In Douma, Youssef goes out at night to look for food and fuel. Only his mother and little sister are left at home. The father was torn apart by a bomb long ago. He returns with nothing. There are people hiding in the cellars. Between air raids, the father wants to take clothes from the house. A sniper’s bullet hits him. Bodies lie on the street. The sniper is hunting. He shoots when he sees movement.
Little Maya in the basement says to her doll: soon we will see the sky.
Exiled from the besieged cities, the survivors are displaced. They leave ruins of houses and graves of loved ones. They also leave homes that are being looted by Russian and Syrian soldiers. They are fleeing. They look for a safe place, but there is no such place in Syria anymore. Now there are 1.7 million people in 1,400 camps on the Syrian-Turkish border.
Millions have fled from death to Turkey, Lebanon, Jordan, where they live in abject poverty, with no opportunity to work or exploited like slaves by their employers. Also around the world live exiled people from besieged Syrian cities. In their hearts they have their families and friends. They remember their lost cities and homeland.

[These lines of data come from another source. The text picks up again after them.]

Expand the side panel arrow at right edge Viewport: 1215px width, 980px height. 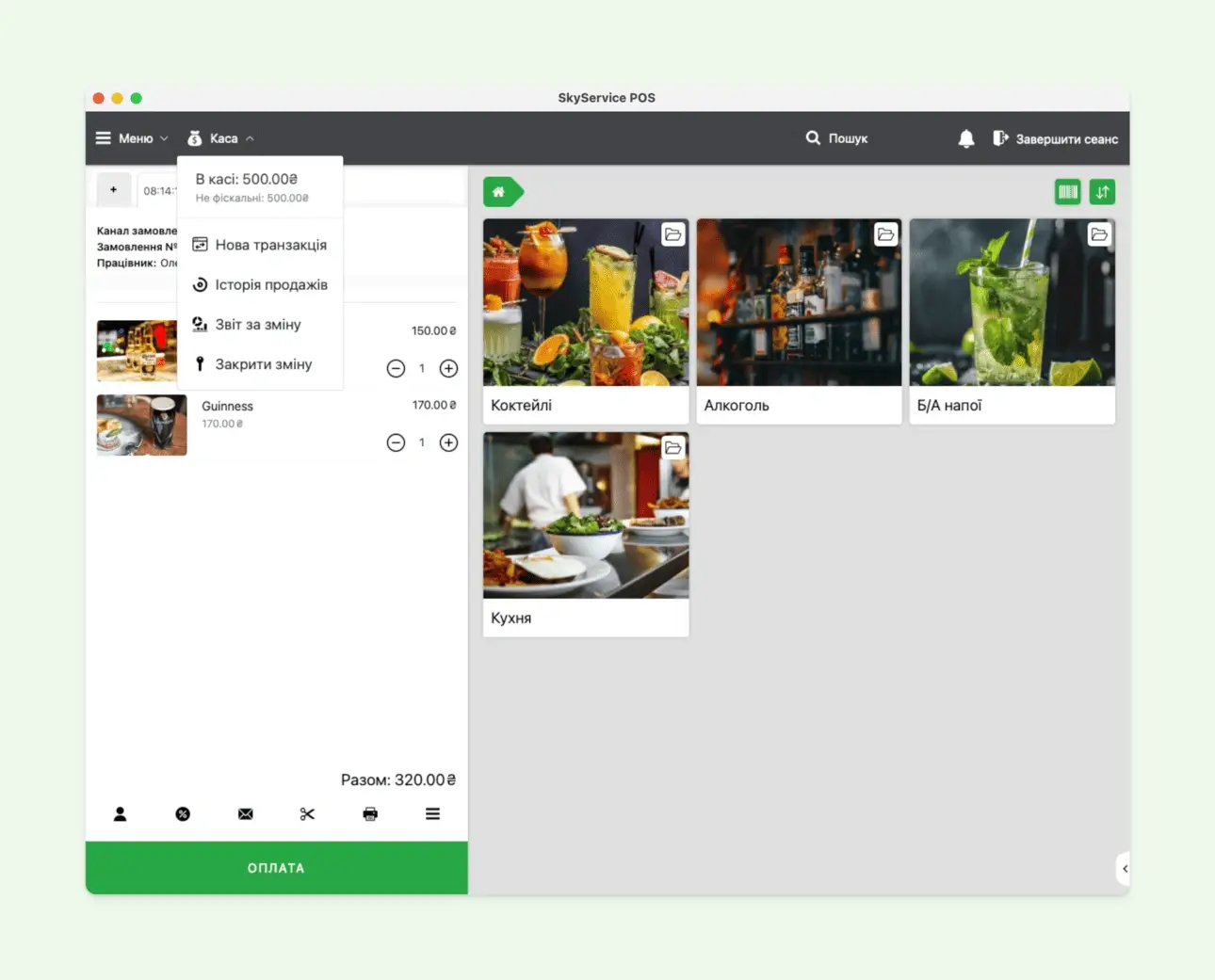coord(1124,868)
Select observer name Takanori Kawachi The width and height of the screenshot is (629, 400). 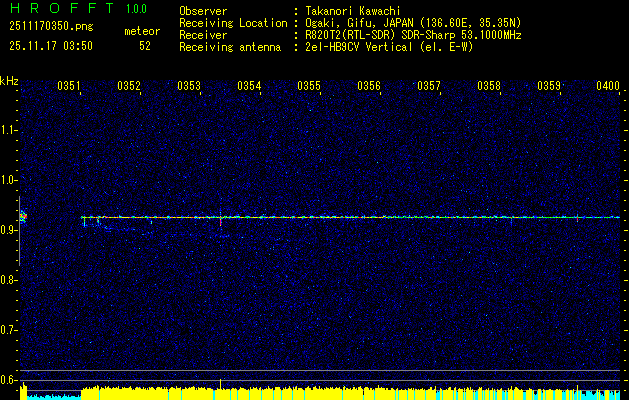pyautogui.click(x=352, y=10)
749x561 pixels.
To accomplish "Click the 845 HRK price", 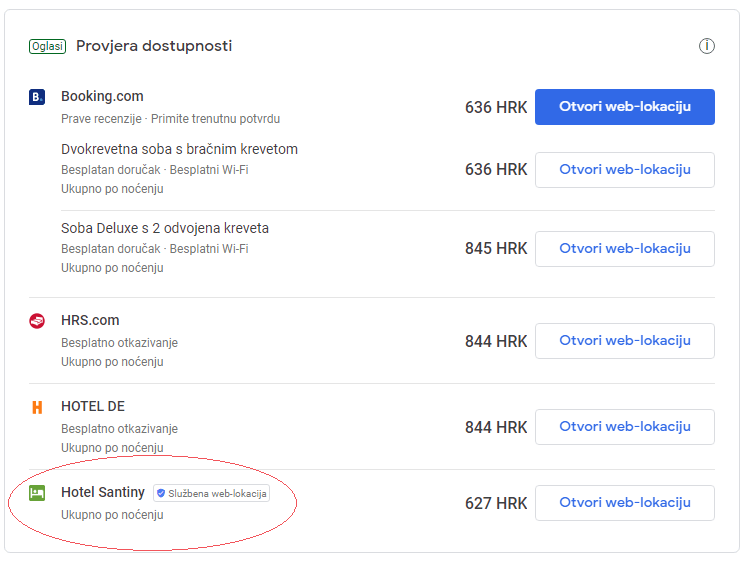I will click(x=496, y=249).
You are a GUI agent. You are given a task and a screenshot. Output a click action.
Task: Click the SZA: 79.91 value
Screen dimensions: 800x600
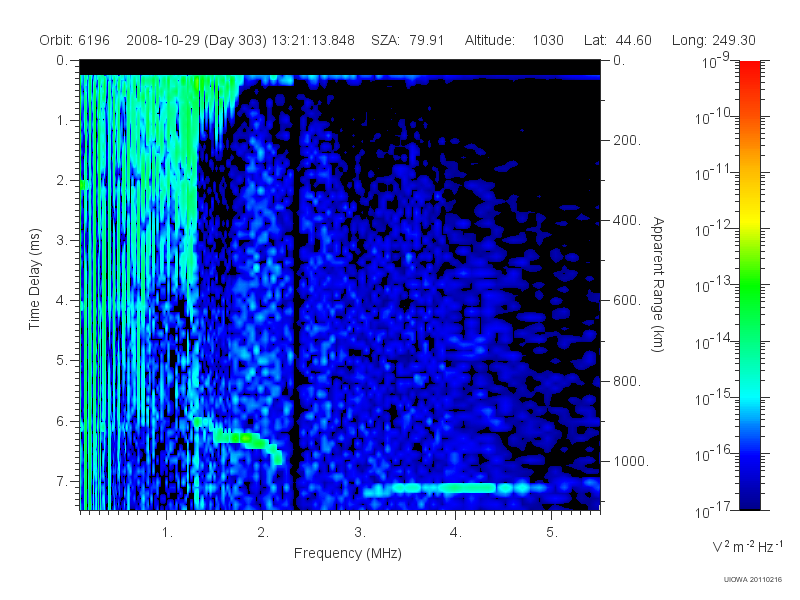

Separated families cannot be reunited. No one can return to Syria. The regime treats such people as its enemies. The Syrian regime is cruel. For the slightest act of disobedience, it locks people in prisons where they are tortured and killed. Even children are tortured in Syrian prisons.
Syria in 2011, like Poland in 1980, wanted freedom and democracy. Every country pays a high price for freedom but the price of freedom in Syria is death, disability, loss of children, parents, mothers, fathers, houses and land. The suffering of the Syrian people has no end. People in camps on the Syrian-Turkish border are bombarded daily by Russian planes and artillery of the Syrian regime. The world’s interest has ended with demonstrations and offers to accept refugees from Syria, which have been rejected by governments. As if there was not enough imagination that these people who survived, lost all their possessions, homes, health, loved ones, need to be helped and given hope.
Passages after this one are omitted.